Deuxièmement, la protestation cette fois n'est pas fondée sur la foi, il n'y a pas de ségrégation entre les sexes. Les hommes et les femmes musulmans sont là-bas aux côtés de tous les autres. Oui, il y a des femmes musulmanes en burqa et en hijab. Mais il y a aussi en grand nombre des femmes qui ne ressemblent pas à des musulmanes.

Troisièmement, les icônes de l'insurrection en cours sont pour la plupart des femmes. Les exemples sont les trois jeunes étudiants debout comme des rochers, les doigts remuant, entre la police brandissant des matraques et un autre étudiant proche du campus Jamia Millia Islamia. Et le vieux dabang dadi ammas, accompagné d'une jeune femme musulmane, son bébé de 20 jours dans les bras, occupant Shaheen Bagh à New Delhi.



Enfin et surtout, contrairement aux deux occasions précédentes, il n'y a pas d'appel Islam/Charia en danger. Tout est question de citoyenneté en danger. Il n'est pas question ici de conflit entre deen (la foi) et dastoor (la Constitution). L'aam Muslim est bien conscient que dans le dastoor réside la garantie de son droit à la citoyenneté, qui est la clé de tous les autres droits. C'est pourquoi Elle et Lui participent de tout cœur à la campagne pour Sauver la Constitution.

Beaucoup, ces dernières années, avaient déploré le fait que le mot laïcité soit vidé de tout attrait émotif. Réjouis-toi maintenant en ce moment d'éveil séculaire. Mais les musulmans et leurs sympathisants doivent également se méfier du courant islamiste dissonant qui voit dans ce moment de barattage une grande opportunité pour le recrutement de cadres. Parmi les manifestants se trouvent également des islamistes qui n'ont aucune foi en une dispensation laïque-démocratique impie. Si le Sangh Parivar est déterminé à transformer l'Inde laïque en un Rashtra hindou, les islamistes continuent d'entretenir le fantasme d'un califat islamique basé sur la charia en Inde et dans le monde entier.

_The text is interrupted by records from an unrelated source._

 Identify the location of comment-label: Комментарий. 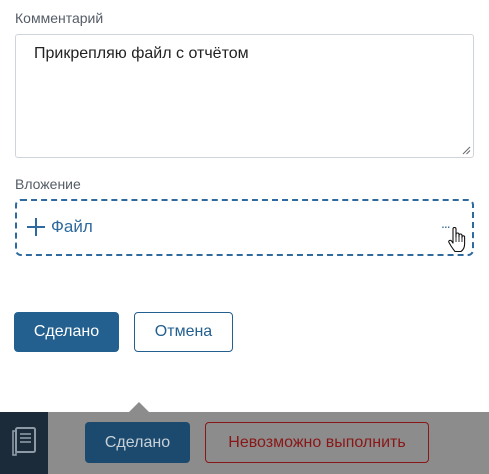
(60, 18).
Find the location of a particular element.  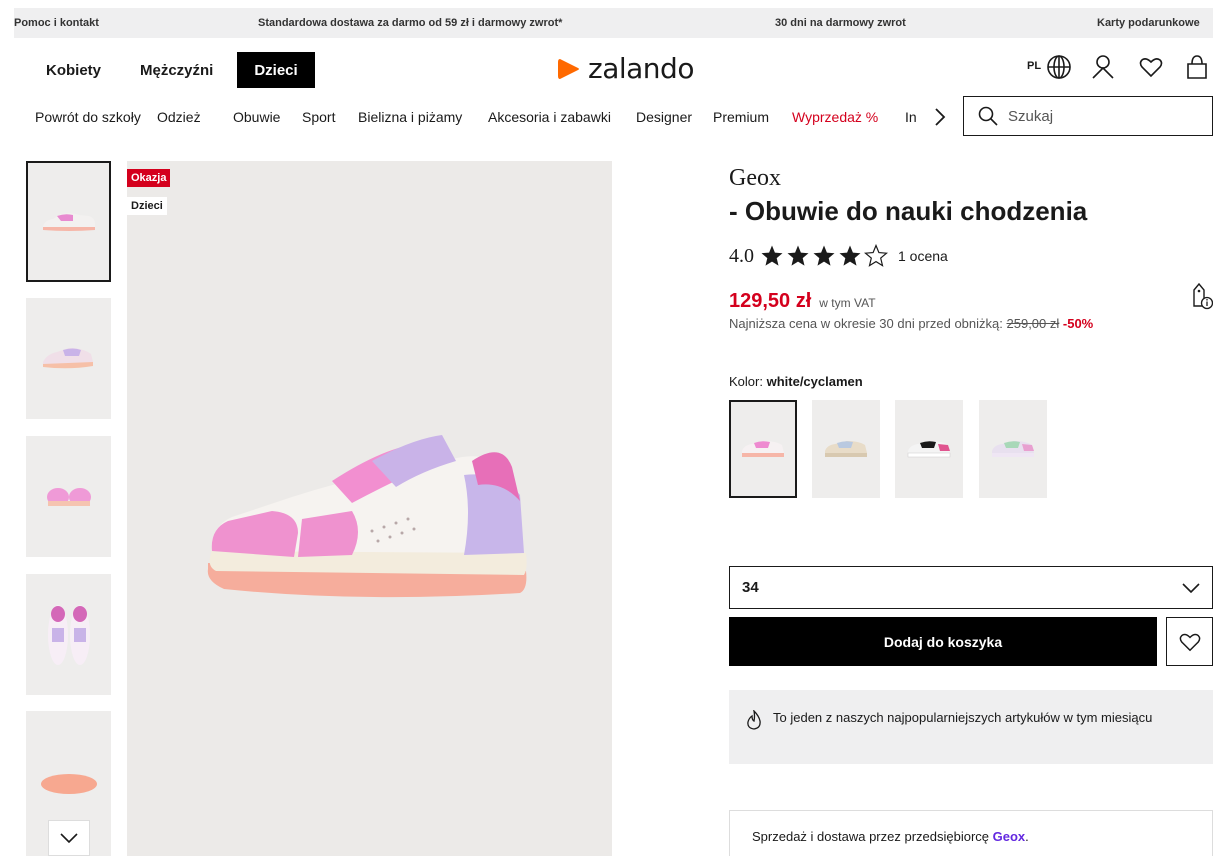

gender-men: Mężczyźni is located at coordinates (176, 70).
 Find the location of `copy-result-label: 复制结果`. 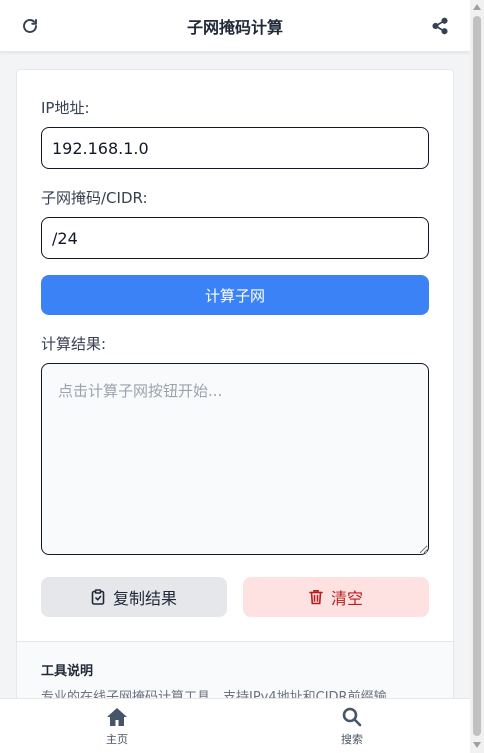

copy-result-label: 复制结果 is located at coordinates (144, 598).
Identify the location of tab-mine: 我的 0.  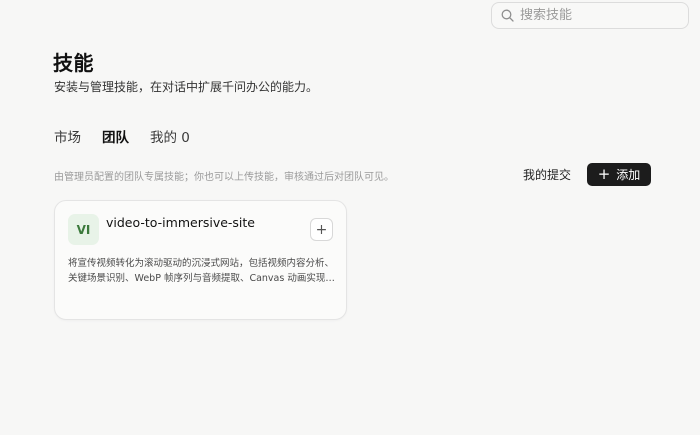
(170, 136).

En août 2014, le portail en ligne New Age Islam (NAI) a publié une traduction de deux éditoriaux datés des 22 et 25 août publiés dans le Jamaat-e-Islami, le porte-parole en ourdou de Hind (JEI), Dawat. Entre autres choses, l'un des éditoriaux déclarait : Il est très nécessaire de saluer l'annonce de la création du califat islamique par l'EI, car le califat islamique est l'aspiration de chaque musulman et il n'y a jamais eu de désaccord sur la question parmi les musulmans dans toute période de l'histoire. Le JEI, d'ailleurs, n'était pas le seul organisme musulman en Inde à avoir exprimé des sentiments similaires jusqu'à ce que la pure barbarie de l'ISIS les a assommés dans le silence.



Même aujourd'hui, vous pouvez aller parler à n'importe quel membre de la JEI, du Welfare Party (aile électorale de la JEI) ou de l'Organisation islamique des étudiants (aile étudiante de la JEI). Mieux encore, faites une recherche Google et lisez la constitution de la JEI en ligne. Plus à droite de la JEI, il y a le Front populaire indien (PFI) ou son aile électorale, le Parti social-démocrate indien (SDPI).

Personne ne peut, ni ne devrait, nier le droit démocratique des organisations islamistes non djihadistes de protester contre le processus CAA-NPR-NRC. Mais les libéraux et les gauchistes qui devraient défendre, et le font, les droits de la minorité musulmane ciblée doivent se méfier, de peur qu'ils ne finissent par donner de la crédibilité et de la force à la droite musulmane. Surtout quand les masses musulmanes apprennent en temps réel que, contrairement à ce que prétendent les islamistes, l'islam et la laïcité peuvent coexister avec bonheur.



Cet article est paru pour la première fois dans l'édition imprimée le 20 janvier 2020 sous le titre « Led par le peuple ». Le rédacteur en chef, Indian Muslims for Secular Democracy et co-éditeur, Sabrang India online.